Нет, неправда! Я любила Жака, любила так, что на какое-то время даже перестала думать вообще, просто плыла по течению, захлебываясь и снова выныривая, но не делая никаких попыток выбраться на твердую землю. Позже я поняла, что природа сыграла со мной злую шутку: я просто-напросто попала в сексуальную зависимость от Жака, пристрастилась к нему, как наркоманы - к своему зелью. Но все это я поняла слишком поздно. Не зря говорят, что любовь слепа, банальность этой истины не умаляет её справедливости.

Героини старых любовных романов попадали во всевозможные передряги, но всегда сберегали свою честь, они барахтались в тех же бурных потоках, но выплывали.

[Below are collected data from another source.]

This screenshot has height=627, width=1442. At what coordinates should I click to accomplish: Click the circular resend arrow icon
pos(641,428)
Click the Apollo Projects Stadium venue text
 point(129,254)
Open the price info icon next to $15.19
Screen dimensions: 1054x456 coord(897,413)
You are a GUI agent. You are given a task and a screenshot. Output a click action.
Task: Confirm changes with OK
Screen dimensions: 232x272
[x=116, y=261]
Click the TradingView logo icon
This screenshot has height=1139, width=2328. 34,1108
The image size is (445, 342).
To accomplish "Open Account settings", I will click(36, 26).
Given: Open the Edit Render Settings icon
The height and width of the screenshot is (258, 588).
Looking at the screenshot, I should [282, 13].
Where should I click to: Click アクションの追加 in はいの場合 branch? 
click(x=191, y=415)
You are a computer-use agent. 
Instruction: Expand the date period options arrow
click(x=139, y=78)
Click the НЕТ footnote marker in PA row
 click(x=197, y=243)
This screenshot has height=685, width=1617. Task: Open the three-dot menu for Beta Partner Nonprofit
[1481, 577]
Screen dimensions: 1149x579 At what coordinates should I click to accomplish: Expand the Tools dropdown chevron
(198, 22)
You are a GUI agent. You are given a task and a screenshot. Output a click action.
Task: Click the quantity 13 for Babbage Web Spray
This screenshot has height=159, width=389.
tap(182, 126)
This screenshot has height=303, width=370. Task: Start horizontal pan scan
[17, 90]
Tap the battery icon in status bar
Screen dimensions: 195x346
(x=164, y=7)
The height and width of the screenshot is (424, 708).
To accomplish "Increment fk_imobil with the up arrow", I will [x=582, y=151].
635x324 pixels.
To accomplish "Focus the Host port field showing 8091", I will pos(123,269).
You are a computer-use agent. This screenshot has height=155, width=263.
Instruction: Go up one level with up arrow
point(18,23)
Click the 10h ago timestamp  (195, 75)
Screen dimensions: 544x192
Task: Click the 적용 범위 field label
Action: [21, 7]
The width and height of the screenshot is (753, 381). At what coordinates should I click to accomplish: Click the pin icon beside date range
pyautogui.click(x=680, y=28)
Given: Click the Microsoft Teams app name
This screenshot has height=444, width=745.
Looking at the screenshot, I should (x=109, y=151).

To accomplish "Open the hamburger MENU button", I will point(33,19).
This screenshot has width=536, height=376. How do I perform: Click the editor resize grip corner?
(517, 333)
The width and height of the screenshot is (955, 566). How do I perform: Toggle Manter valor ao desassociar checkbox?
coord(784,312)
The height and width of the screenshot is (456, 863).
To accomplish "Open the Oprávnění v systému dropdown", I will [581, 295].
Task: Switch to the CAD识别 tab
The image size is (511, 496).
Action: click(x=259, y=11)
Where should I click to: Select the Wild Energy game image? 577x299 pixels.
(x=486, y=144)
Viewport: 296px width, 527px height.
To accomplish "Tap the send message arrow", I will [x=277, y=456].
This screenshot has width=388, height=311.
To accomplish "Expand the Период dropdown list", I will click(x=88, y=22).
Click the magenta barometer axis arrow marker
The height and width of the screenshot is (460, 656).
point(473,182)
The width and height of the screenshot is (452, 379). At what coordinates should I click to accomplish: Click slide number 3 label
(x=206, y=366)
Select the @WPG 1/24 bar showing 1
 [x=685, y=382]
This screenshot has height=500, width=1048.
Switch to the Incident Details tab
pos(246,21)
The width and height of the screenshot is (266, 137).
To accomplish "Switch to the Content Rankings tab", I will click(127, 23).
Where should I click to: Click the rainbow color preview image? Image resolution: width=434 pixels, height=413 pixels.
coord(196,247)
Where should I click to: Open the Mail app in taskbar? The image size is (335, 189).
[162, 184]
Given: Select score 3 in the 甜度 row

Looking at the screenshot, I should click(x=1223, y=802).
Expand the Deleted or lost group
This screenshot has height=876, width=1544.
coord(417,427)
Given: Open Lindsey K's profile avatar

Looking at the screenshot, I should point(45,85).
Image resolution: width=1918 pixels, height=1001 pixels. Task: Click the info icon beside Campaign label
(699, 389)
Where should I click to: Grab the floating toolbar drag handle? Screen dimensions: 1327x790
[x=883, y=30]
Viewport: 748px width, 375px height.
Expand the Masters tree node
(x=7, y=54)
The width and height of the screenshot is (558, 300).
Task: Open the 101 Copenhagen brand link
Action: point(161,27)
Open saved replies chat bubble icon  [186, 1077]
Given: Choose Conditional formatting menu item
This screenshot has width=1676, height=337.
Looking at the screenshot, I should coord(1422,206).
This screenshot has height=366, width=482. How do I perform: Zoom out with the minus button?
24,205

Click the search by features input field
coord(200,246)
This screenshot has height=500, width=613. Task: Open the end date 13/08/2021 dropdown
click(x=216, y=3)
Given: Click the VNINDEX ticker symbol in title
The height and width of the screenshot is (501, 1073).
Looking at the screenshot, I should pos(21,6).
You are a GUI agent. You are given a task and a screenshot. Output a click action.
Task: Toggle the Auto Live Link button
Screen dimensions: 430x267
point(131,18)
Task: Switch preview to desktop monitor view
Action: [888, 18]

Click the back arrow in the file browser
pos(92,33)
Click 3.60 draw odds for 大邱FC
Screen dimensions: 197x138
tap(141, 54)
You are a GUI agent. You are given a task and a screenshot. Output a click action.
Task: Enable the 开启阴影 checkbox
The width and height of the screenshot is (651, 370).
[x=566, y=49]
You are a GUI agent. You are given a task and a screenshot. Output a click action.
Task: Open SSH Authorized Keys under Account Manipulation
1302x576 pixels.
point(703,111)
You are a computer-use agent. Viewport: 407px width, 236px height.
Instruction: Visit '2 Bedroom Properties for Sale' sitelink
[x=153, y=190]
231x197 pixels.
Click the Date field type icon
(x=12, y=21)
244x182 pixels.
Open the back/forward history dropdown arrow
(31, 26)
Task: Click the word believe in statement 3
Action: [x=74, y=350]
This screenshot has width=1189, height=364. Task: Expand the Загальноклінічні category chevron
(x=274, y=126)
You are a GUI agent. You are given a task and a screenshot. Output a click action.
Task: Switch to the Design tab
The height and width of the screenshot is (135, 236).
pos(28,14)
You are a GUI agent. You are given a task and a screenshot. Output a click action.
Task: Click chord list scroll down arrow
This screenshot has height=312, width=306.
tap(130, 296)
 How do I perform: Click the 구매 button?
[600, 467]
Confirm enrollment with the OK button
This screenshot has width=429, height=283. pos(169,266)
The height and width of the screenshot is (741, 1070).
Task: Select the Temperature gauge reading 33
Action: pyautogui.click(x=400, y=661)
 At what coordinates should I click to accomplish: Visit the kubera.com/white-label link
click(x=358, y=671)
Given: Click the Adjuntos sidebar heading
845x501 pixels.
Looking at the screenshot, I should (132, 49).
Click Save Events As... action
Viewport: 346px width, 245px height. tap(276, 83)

Мы же, современные, воспитанные на теориях Фрейда женщины, обречены утонуть в самом начале. Я ещё сравнительно долго продержалась на плаву.

В конце лета Жак уехал с семьей в Довиль - отдыхать. Я знала, что это обязательно произойдет, но решительно не могла себе представить жизни без него. Это произошло, и я не переставала удивляться тому, что такая в сущности простая вещь, как трехнедельное отсутствие мужчины, может причинить мне так много страданий. Марк, помнится, пропадал месяцами, - и я только радовалась своему одиночеству. Теперь оно меня угнетало. Хотя о каком одиночестве может идти речь, если нужно заботиться о двух маленьких детях?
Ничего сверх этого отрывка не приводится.